Group Abstract Group Abstract

Message Boards Message Boards

How to solve a highly nonlinear PDE

GROUPS:
I have a highly nonlinear PDE, in a form
D[f[x,y],x]^2==G
where f[x,y] is the function I wanna solve. G is some function of f[x,y], D[f[x,y],x], x and y.
So,there are two solutions:
D[f[x,y],x]=-Sqrt[G],and D[f[x,y],x]=+Sqrt[G]
after specify some initial conditions, I can first solve the first one (- sign), numerically. then at some point, this solution terminates because of singularies or something else (the solution, which is a interpolating function, will turn from a real value to a complex value). The terminating point is a line y0=y0. At this point I want to change the equation to the (+ sign) one, with the new initial conditions given by f[x,y0[x]].
How can I do the above steps?
Especially, first, how can I get this terminating line y0=y0; second, how can I specify f[x,y0] as the new initial conditions?
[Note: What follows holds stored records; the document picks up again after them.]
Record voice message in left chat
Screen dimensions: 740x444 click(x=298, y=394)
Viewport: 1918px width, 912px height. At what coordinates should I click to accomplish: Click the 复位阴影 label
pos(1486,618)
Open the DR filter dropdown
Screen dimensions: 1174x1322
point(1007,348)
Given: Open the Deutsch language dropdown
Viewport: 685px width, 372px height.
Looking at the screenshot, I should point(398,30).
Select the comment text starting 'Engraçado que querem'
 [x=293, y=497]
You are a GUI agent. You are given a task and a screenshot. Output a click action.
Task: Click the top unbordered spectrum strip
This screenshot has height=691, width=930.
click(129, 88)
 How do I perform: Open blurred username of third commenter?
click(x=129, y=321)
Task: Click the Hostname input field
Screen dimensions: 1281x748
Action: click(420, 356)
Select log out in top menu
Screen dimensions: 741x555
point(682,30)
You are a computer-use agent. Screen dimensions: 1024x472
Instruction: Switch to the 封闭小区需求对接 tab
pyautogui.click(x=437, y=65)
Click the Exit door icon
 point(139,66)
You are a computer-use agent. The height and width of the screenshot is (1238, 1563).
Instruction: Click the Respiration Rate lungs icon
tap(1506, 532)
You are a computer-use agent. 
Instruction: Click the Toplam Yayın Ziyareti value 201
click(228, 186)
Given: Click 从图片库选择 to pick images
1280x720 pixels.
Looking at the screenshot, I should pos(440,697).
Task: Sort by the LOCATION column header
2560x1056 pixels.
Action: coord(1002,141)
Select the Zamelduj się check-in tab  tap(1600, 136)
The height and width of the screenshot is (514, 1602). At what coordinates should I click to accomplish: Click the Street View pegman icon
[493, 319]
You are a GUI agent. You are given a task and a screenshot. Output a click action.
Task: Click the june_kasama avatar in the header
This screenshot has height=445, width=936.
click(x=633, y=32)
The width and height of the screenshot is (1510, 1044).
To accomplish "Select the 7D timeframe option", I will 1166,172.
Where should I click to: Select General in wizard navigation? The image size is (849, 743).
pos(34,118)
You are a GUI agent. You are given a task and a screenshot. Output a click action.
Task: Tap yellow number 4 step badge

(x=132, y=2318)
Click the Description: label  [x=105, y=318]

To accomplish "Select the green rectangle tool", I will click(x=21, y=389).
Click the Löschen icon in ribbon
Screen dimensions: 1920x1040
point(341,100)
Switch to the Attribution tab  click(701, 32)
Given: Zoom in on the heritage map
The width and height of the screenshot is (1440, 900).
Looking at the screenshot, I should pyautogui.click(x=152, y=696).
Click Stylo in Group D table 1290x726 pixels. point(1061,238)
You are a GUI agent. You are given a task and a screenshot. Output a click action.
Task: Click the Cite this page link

By the way, how to make Mathematica solve PDE only in real number field?
POSTED BY: Yiyang Zhang
Answer
11 months ago
Because there is in general no closed form solution for non-linear PDE/ODE, you want to be very specific about the actual function that you are dealing with. A good idea is to give a set of real values for demonstration. 
POSTED BY: Shenghui Yang
Answer
11 months ago
By default, NDSolve, or NDSolveValue, will solve numerically in complex numbers. how can I restrict in real numbers?
POSTED BY: Yiyang Zhang
Answer
11 months ago
This is not the same as FindRoot, which only works on the real domain. Differential equation by default needs complex numbers, even for simple second-order linear systems, I do not understand why you want to work on real domain only.  
POSTED BY: Shenghui Yang
Answer
11 months ago
Without any more information, I think the best way forward is to extract the solutions with both roots. You can then write a short function which chooses the correct root based on whether it is returning a real result or not. 

A simple example of the kind of problem you are looking to solve would be helpful in demonstrating how to work with it.